The chilling effect this creates is not hypothetical — it is immediate and palpable. Across the country, student journalists are beginning to think twice, not merely out of deference to institutional norms or editorial rigor, but out of a visceral fear of personal, potentially life-long consequences. The specter of surveillance, of targeted retaliation, now hovers over student newsrooms, stifling the very freedoms our Constitution was designed to protect.

This is more than an isolated miscarriage of justice. It is a calculated act of intimidation, one that weaponizes immigration enforcement as a tool to suppress dissent. In doing so, it undermines not only the principles of a free press but also the integrity of our democratic experiment.

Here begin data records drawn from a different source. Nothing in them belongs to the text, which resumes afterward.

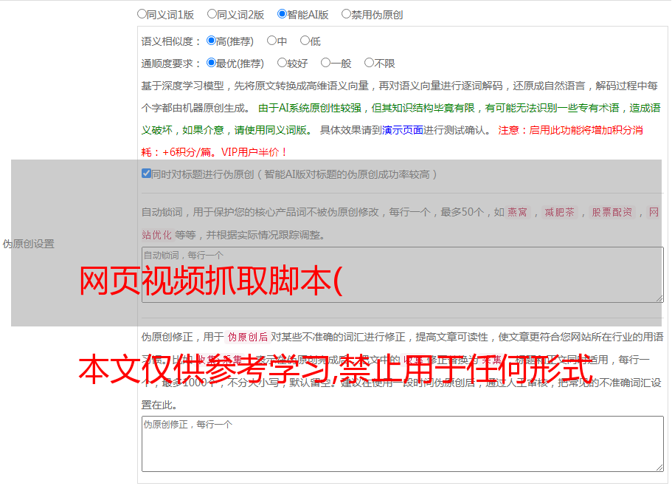Click the 伪原创修正 textarea resize handle
The width and height of the screenshot is (672, 486).
point(659,467)
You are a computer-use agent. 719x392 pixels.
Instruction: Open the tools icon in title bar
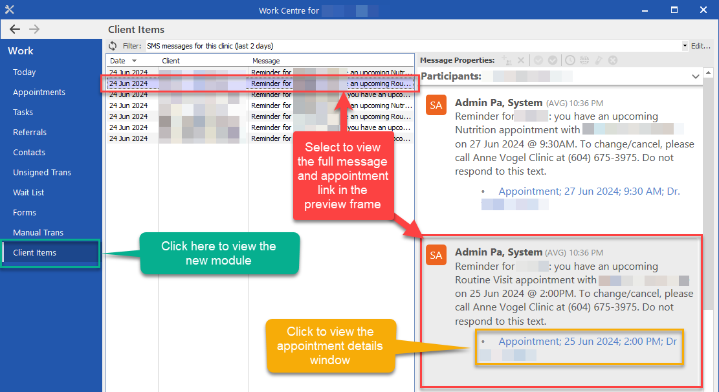pos(9,10)
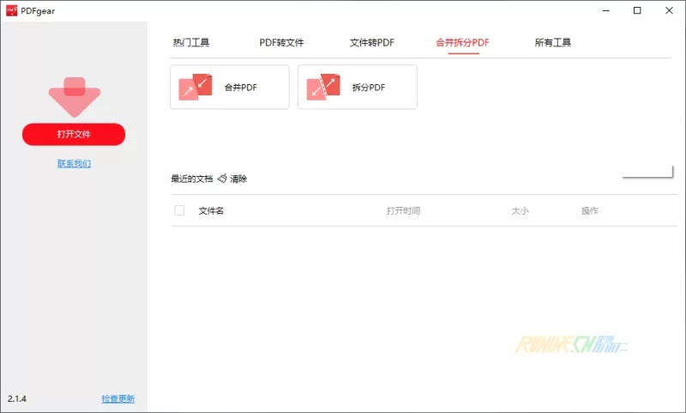Click the 大小 column header

coord(520,210)
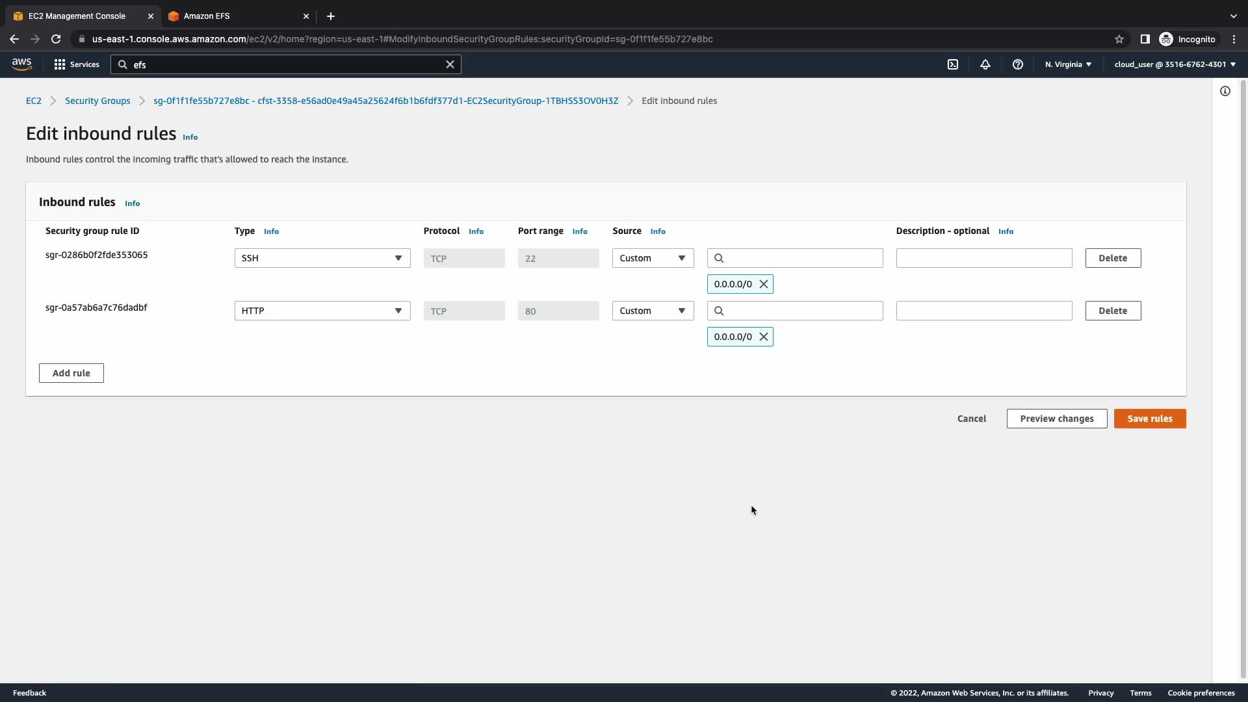Clear the efs search box text

[450, 64]

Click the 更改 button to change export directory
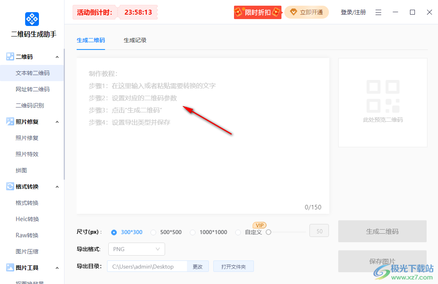(198, 266)
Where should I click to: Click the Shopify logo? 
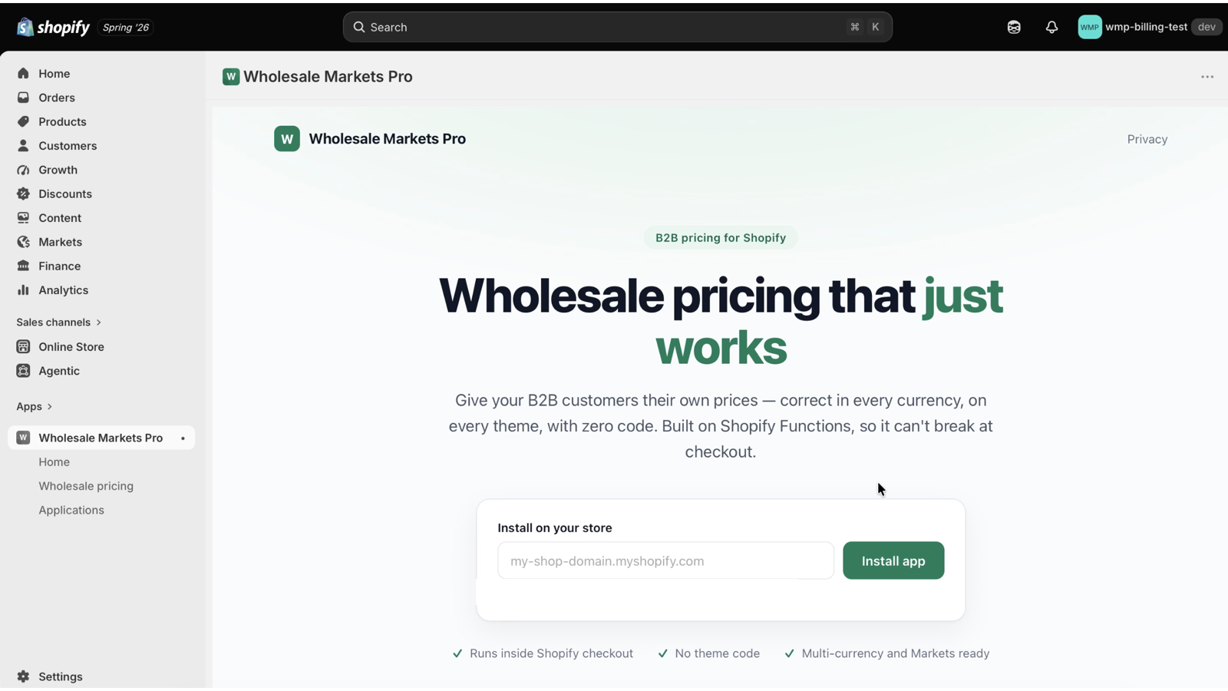click(53, 27)
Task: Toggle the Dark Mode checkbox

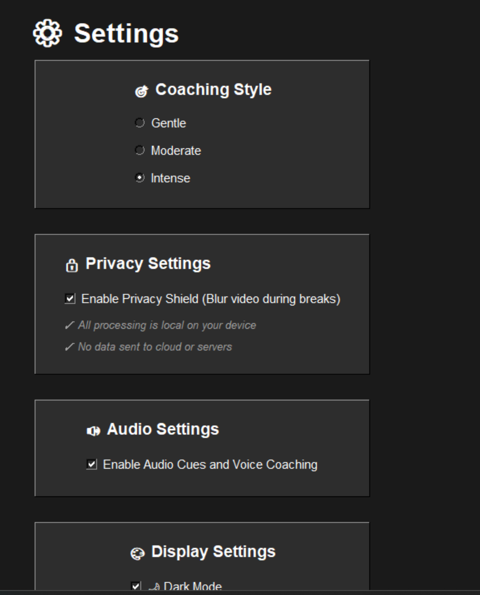Action: click(x=136, y=586)
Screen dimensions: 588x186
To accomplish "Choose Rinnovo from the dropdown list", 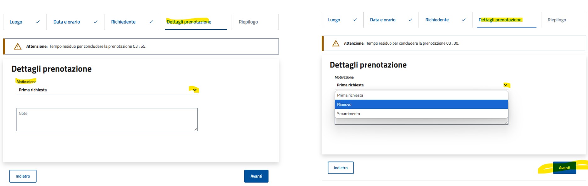I will tap(421, 104).
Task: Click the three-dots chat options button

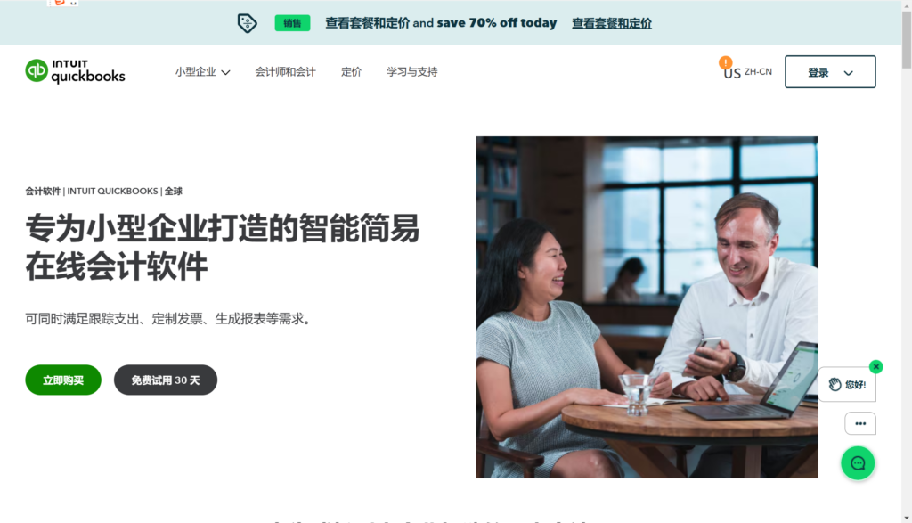Action: [x=860, y=423]
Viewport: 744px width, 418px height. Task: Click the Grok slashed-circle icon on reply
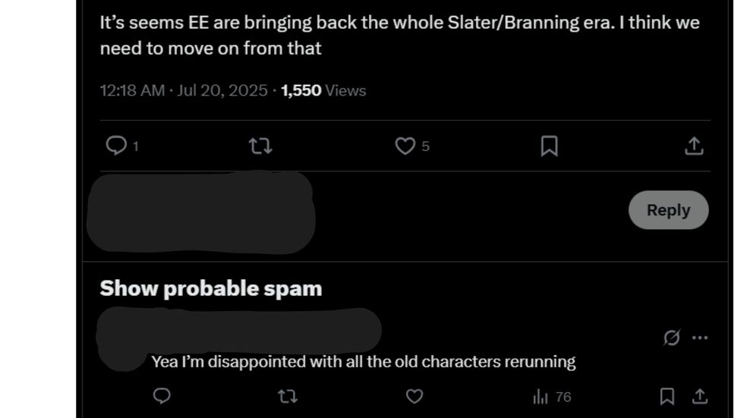[x=672, y=338]
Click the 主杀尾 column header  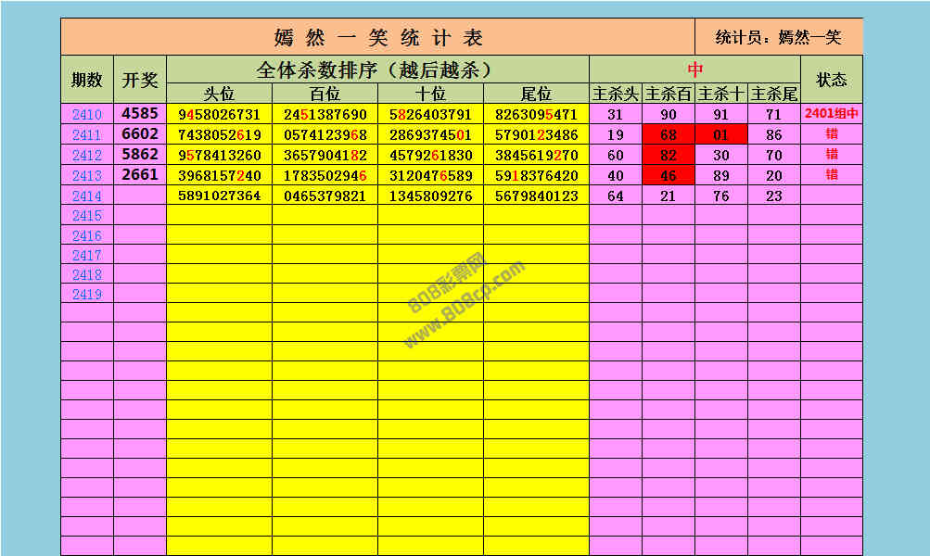click(x=774, y=94)
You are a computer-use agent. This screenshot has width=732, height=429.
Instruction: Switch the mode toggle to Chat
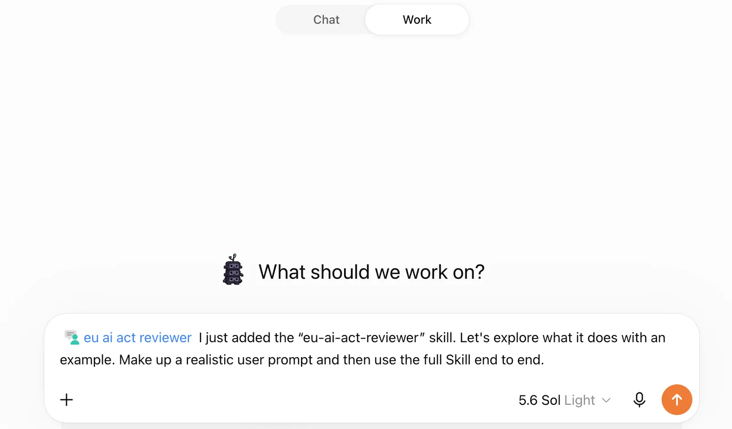pyautogui.click(x=326, y=20)
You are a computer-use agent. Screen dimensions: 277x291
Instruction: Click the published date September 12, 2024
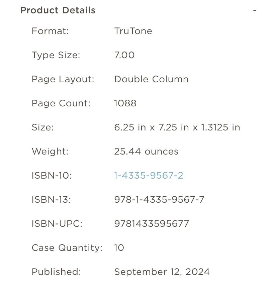(162, 272)
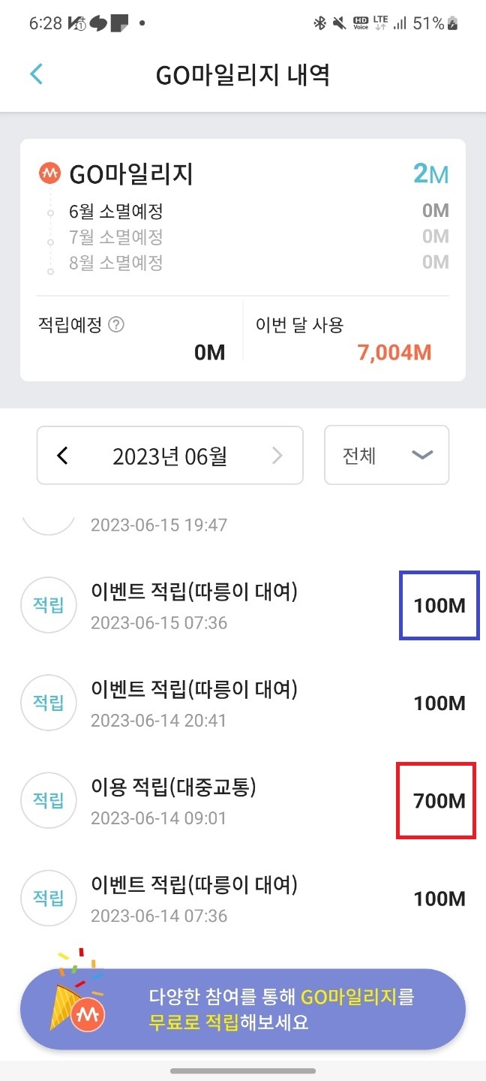Image resolution: width=486 pixels, height=1081 pixels.
Task: Expand filter using the dropdown arrow beside 전체
Action: [423, 456]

The editorial page should be a space for fearless critique and principled conviction, not a battlefield where students must wager their safety against their conscience.

This editorial board also wants to speak directly to the students who are watching this unfold with understandable fear. We see you. We stand with you. We know how isolating and frightening it must feel to watch peers face retaliation for speaking out, and we reject any system that forces students to choose between personal safety and freedom of expression. The burden should not be on young people to remain silent in order to remain safe. It is on the rest of us to ensure that their voices are protected.

Universities have a moral obligation to safeguard the rights of their students, especially those most vulnerable to the caprices of political power. To equivocate, to retreat into bureaucratic deflection or legalese, is to abdicate that responsibility. When institutions fail to defend free expression, they enable its erosion.

It is time for those of us who believe in the sanctity of the student press to speak plainly and act decisively. To stand with those whose voices are being threatened. To demand transparency, accountability and protection — not just for this Tufts student, but for every young journalist who dares to speak truth to power.

If we allow fear to dictate who gets to write, who gets to publish and who gets to participate in public discourse, then we have already begun the slow descent into intellectual authoritarianism. In this moment, silence is not neutrality — it is complicity.

Let this be a call to action, not just for students, but for faculty, administrators, and citizens alike: We must reaffirm our commitment to the First Amendment, not in theory, but in practice. The freedom of the press, especially the student press, must not become collateral damage in the battles of an increasingly politicized immigration regime. The stakes are too high. The precedent, too dangerous.